70 orangutans still roam the forests of Southeast Asia, but biofuel policies are pushing them to the brink of extinction. Each new plantation in Borneo destroys another piece of their habitat. Increasing pressure on politicians is imperative if we are to save our tree relatives. Apart from this, however, there is much more that we can do in everyday life.

Enjoy homemade food. Cook your own and use alternative oils like olive or sunflower.

Read labels. Labeling regulations require food manufacturers to clearly state ingredients. However, in the case of non-food products such as cosmetics and cleaning products, a wide range of chemical names can still be used to disguise the use of palm oil. Familiarize yourself with these names and avoid them.

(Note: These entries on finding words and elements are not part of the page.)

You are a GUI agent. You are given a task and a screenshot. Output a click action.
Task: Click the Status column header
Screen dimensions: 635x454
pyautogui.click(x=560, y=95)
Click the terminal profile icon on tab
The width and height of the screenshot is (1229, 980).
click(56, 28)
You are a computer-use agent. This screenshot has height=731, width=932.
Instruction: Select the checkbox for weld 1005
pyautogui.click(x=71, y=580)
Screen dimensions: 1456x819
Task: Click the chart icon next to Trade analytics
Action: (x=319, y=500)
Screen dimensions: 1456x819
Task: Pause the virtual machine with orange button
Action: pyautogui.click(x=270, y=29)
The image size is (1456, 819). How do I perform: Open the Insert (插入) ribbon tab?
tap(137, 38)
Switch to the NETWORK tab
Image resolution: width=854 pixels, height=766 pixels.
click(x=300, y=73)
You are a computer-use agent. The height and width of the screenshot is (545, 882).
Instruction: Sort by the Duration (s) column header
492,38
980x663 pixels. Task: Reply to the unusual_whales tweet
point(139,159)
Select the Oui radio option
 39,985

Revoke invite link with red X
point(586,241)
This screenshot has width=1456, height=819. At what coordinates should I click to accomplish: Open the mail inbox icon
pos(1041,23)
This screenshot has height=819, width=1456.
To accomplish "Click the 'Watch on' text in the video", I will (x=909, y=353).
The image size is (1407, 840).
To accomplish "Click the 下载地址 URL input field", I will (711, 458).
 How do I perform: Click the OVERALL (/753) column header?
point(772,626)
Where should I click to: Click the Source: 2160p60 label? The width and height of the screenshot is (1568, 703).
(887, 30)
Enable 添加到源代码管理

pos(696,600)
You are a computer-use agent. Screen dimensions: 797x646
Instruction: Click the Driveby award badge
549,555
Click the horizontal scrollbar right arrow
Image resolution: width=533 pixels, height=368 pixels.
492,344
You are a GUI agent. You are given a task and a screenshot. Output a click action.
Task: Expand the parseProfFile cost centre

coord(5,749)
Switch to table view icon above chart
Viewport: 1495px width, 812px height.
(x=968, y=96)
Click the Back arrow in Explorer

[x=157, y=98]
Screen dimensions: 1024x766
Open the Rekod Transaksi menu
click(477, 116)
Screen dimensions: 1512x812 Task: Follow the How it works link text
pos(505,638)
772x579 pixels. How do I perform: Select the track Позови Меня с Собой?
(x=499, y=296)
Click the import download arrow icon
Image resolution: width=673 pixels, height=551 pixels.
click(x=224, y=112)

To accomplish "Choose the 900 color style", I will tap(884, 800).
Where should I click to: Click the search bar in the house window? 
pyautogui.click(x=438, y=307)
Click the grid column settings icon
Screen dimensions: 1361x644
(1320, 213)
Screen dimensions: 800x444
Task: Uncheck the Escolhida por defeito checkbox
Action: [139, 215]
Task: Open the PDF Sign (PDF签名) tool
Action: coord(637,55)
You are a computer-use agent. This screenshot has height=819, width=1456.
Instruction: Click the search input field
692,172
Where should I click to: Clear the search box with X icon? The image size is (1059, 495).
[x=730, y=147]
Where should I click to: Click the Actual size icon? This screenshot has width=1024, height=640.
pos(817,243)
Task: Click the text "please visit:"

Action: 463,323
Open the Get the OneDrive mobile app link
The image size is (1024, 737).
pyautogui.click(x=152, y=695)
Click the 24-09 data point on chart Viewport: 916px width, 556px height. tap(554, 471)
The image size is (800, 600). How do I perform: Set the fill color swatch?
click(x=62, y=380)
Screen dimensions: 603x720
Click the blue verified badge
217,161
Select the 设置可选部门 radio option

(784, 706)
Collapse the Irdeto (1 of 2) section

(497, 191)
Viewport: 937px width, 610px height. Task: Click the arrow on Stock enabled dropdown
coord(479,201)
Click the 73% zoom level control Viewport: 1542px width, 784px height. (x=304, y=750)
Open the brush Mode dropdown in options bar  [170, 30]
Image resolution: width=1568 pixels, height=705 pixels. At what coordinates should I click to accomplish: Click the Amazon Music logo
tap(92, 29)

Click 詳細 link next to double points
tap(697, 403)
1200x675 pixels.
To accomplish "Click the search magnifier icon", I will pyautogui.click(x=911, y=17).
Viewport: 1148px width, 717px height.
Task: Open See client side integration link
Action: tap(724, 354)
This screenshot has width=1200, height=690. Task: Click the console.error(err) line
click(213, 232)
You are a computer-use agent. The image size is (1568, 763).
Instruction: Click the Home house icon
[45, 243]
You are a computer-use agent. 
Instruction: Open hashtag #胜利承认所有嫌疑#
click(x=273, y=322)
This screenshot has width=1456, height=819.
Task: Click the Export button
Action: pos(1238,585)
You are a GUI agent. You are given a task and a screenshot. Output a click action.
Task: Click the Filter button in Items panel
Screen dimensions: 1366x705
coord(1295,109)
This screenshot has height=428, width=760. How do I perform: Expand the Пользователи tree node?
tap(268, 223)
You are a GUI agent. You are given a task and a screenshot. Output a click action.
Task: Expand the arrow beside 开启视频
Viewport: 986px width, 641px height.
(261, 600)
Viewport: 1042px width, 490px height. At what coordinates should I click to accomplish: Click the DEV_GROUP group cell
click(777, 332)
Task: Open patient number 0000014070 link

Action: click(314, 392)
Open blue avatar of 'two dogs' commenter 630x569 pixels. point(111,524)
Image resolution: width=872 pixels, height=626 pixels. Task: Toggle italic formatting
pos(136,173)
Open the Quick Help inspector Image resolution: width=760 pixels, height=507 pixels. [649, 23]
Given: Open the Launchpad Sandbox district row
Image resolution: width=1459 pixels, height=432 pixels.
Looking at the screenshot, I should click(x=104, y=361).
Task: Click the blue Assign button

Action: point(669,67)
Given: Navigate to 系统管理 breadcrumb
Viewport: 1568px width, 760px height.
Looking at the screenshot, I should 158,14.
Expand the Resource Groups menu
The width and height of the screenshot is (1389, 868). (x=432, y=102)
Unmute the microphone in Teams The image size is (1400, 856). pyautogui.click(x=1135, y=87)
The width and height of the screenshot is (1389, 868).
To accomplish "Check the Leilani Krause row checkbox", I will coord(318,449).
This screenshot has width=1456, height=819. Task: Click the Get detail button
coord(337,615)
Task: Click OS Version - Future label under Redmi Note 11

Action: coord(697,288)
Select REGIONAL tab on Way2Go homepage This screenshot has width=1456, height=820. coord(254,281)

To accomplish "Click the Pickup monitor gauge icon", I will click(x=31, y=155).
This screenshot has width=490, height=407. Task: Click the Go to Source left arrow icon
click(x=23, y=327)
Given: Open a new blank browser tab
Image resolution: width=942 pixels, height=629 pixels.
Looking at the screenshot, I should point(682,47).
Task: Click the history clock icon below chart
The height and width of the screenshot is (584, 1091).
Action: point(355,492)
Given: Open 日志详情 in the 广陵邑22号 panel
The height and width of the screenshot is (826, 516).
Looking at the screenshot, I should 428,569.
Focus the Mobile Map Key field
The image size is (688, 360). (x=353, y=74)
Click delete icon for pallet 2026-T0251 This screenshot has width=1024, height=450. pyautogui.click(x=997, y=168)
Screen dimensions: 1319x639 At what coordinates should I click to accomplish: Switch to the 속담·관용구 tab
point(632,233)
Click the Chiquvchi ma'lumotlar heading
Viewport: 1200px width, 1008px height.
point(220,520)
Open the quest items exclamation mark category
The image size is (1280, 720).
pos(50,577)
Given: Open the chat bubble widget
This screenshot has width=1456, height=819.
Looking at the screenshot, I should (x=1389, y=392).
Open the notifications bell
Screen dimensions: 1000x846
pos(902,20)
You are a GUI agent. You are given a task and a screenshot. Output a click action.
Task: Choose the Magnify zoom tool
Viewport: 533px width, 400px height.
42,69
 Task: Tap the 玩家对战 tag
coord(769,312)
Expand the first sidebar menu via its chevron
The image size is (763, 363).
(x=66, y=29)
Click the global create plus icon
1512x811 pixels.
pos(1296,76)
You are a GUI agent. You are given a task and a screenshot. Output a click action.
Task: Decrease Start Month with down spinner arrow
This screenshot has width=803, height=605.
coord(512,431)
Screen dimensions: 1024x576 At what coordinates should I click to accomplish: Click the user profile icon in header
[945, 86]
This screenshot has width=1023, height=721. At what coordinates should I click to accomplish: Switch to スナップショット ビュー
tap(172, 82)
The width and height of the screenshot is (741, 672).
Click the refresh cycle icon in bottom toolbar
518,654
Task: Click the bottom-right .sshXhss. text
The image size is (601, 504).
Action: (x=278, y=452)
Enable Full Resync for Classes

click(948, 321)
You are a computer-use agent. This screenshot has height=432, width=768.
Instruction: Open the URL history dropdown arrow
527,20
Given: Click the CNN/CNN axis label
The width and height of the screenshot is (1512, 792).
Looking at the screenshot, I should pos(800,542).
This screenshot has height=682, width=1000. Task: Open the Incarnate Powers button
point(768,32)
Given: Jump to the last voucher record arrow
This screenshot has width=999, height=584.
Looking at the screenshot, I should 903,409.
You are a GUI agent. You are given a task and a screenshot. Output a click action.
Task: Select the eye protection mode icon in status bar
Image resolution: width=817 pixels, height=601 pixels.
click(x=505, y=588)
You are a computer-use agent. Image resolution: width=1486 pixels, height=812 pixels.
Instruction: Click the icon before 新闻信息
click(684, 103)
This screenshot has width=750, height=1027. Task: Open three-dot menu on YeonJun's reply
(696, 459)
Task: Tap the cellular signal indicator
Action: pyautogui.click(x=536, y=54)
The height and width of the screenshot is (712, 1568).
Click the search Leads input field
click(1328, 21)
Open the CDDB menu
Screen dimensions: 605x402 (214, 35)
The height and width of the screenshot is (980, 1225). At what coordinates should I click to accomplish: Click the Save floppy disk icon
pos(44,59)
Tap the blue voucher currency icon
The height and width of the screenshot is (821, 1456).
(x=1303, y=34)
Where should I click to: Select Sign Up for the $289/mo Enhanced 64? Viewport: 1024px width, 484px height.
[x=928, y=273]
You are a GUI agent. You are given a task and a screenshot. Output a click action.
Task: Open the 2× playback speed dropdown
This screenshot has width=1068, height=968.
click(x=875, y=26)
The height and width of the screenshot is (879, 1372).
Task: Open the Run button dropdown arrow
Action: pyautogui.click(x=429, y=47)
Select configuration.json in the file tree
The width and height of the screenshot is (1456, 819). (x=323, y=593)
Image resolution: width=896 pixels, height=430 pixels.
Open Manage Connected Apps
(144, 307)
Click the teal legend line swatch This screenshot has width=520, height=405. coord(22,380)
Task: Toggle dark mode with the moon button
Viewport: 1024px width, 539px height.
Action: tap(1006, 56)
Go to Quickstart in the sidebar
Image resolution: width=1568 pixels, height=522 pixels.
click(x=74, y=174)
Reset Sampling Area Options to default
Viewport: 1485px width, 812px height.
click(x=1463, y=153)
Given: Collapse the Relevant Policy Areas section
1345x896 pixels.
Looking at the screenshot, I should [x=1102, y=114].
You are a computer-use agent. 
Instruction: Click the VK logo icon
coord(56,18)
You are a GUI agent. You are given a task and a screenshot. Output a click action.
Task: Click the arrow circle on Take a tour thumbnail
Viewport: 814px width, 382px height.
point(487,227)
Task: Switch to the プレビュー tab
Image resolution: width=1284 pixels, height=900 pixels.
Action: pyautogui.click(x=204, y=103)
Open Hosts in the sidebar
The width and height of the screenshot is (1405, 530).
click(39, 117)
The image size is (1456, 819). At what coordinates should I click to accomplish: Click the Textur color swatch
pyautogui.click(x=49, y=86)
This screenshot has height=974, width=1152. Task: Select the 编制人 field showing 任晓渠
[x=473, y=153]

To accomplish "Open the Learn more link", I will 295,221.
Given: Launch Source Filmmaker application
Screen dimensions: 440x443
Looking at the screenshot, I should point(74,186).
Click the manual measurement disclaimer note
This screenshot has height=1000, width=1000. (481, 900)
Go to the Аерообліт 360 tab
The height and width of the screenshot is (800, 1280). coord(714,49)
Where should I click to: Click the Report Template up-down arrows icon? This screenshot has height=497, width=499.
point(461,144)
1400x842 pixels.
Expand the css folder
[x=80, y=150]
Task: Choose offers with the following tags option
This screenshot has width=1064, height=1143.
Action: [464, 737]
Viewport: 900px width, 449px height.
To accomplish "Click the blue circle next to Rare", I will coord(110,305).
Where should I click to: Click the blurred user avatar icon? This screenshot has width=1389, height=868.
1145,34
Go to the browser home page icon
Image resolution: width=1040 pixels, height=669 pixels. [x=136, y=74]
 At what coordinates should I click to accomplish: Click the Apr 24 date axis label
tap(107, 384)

Write to manufacturers. Companies can be very sensitive to issues that give their products a bad reputation, so asking manufacturers and retailers can make a real difference. Public pressure and increased awareness of the issue has already prompted some growers to stop using palm oil.

Leave the car at home. If possible, walk or ride a bike.

Stay informed and inform others. Big business and governments would like us to believe that biofuels are good for the climate and that oil palm plantations are sustainable. Share information with your family and friends.